# WHAT TO PRODUCE:
Only lines holding the word "Manhattan" are wanted from the records; copy all of them.

# Stored entries:
┄┄┄┄┄┄┄┄┄┄

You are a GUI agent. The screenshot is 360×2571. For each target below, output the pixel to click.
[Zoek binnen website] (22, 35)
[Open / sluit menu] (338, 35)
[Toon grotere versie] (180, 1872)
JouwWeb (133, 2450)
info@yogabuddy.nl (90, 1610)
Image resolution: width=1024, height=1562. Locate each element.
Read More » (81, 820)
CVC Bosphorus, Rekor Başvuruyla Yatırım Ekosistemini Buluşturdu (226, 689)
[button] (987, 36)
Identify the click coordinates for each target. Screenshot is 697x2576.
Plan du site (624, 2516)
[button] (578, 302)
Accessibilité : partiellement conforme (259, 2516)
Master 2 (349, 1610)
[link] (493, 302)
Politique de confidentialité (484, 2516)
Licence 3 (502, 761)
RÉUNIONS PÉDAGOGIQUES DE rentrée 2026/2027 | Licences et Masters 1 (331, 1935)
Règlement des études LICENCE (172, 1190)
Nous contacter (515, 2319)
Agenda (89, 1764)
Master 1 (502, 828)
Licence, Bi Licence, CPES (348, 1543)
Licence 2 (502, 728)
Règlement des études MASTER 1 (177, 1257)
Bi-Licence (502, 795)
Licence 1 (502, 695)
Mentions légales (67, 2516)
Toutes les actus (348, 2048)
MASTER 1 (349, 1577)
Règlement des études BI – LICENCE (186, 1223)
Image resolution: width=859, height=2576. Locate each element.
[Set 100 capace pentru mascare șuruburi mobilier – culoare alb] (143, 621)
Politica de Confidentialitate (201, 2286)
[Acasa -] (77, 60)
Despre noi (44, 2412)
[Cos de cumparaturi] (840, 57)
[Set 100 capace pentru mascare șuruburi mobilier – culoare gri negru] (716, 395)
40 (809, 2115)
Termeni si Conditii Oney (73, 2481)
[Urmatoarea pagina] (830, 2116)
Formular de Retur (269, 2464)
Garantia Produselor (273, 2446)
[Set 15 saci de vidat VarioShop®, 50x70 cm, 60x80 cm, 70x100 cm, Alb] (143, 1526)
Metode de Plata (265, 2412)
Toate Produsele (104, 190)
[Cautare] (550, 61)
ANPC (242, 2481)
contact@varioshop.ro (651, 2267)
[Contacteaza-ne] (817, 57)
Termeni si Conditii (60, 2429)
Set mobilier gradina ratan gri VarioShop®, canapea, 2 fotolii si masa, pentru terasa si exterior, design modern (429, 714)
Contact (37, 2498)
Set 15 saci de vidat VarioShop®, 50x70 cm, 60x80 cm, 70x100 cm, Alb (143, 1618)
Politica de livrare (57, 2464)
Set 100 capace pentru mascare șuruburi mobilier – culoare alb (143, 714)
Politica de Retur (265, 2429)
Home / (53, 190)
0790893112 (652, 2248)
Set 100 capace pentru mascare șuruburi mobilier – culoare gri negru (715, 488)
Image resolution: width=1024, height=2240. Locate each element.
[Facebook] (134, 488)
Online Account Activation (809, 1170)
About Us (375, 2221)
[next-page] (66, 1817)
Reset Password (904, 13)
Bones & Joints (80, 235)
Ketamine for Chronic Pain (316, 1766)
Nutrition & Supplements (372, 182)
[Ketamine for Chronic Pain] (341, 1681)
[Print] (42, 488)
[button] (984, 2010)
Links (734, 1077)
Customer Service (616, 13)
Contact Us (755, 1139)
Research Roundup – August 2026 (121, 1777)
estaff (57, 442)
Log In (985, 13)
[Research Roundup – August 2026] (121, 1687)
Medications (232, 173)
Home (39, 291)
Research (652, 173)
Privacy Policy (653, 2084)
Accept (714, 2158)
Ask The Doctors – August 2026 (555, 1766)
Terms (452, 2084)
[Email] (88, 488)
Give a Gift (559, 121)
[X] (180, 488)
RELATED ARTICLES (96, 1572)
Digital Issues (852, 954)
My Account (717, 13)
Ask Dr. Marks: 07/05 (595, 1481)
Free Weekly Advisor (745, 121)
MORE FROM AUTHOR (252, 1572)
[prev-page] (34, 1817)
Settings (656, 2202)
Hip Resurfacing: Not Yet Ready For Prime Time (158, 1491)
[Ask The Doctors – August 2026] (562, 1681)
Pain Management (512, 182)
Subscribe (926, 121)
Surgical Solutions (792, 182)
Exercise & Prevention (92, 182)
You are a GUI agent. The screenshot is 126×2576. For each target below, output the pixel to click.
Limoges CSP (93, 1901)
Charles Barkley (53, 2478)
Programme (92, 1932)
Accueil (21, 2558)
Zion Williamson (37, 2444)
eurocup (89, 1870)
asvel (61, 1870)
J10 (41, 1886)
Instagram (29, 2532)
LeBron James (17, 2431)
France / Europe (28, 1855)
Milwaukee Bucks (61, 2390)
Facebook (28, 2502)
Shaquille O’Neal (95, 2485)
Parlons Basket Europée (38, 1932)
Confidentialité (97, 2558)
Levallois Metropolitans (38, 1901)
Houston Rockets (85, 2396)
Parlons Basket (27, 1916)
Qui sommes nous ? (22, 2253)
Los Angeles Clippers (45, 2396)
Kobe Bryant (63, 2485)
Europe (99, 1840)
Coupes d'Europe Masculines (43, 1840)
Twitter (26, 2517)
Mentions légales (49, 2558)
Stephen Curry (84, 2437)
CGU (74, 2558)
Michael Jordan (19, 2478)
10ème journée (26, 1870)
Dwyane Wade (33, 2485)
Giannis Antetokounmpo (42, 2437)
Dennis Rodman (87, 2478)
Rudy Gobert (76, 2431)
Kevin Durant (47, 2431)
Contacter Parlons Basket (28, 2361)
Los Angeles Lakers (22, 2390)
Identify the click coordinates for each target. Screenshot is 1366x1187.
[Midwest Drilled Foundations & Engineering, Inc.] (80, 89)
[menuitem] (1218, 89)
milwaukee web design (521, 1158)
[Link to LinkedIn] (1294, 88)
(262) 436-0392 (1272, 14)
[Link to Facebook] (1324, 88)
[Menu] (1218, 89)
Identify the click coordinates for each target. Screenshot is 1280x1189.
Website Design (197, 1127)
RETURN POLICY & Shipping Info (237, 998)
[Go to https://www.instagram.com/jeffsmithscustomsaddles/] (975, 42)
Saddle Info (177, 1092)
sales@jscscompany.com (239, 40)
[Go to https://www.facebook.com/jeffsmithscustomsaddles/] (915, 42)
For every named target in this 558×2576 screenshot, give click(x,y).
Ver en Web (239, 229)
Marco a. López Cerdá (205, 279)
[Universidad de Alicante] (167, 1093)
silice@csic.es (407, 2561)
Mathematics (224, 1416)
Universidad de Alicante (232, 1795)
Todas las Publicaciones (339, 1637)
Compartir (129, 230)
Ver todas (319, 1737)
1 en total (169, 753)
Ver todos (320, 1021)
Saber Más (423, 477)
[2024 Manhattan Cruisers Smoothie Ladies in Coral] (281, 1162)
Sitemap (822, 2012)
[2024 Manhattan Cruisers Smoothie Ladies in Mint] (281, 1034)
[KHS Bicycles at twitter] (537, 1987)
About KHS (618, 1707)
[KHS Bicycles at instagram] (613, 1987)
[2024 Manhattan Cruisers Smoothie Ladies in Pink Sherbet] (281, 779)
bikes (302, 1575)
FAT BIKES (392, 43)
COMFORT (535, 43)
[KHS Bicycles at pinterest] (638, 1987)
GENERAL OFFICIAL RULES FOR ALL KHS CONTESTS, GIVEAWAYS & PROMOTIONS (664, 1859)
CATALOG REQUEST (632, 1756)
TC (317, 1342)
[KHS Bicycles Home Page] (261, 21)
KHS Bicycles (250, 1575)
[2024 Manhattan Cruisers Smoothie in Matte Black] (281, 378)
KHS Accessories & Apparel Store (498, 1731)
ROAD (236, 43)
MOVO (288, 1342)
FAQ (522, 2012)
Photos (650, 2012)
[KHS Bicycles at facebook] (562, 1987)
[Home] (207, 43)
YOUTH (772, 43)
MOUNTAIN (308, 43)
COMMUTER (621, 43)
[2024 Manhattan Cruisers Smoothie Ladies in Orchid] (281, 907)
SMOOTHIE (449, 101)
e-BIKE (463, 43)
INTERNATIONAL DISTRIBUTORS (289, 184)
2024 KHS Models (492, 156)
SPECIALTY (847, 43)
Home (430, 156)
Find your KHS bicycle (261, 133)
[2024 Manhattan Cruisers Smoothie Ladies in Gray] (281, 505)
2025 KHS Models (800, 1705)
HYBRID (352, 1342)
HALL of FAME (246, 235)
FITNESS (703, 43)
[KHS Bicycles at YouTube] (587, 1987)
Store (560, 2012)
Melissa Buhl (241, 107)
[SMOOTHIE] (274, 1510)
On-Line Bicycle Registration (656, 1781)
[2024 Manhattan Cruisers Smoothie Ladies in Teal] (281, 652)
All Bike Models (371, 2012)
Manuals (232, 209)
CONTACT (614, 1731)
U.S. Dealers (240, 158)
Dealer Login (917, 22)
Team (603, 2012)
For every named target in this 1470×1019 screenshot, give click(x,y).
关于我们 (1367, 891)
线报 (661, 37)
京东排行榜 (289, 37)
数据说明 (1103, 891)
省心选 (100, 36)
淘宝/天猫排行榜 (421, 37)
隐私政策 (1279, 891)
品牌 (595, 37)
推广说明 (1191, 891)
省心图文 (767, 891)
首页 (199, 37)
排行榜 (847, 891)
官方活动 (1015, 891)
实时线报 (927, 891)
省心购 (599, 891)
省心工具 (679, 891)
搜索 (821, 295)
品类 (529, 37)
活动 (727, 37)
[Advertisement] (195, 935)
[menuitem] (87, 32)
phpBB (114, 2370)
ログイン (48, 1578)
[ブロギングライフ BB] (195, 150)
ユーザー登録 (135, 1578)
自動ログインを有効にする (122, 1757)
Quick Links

┄┄┄┄┄┄┄┄┄┄

# TASK SOLUTION:
[2024 Manhattan Cruisers Smoothie Ladies in Coral] (281, 1162)
[2024 Manhattan Cruisers Smoothie Ladies in Mint] (281, 1034)
[2024 Manhattan Cruisers Smoothie Ladies in Pink Sherbet] (281, 779)
[2024 Manhattan Cruisers Smoothie in Matte Black] (281, 378)
[2024 Manhattan Cruisers Smoothie Ladies in Orchid] (281, 907)
[2024 Manhattan Cruisers Smoothie Ladies in Gray] (281, 505)
[2024 Manhattan Cruisers Smoothie Ladies in Teal] (281, 652)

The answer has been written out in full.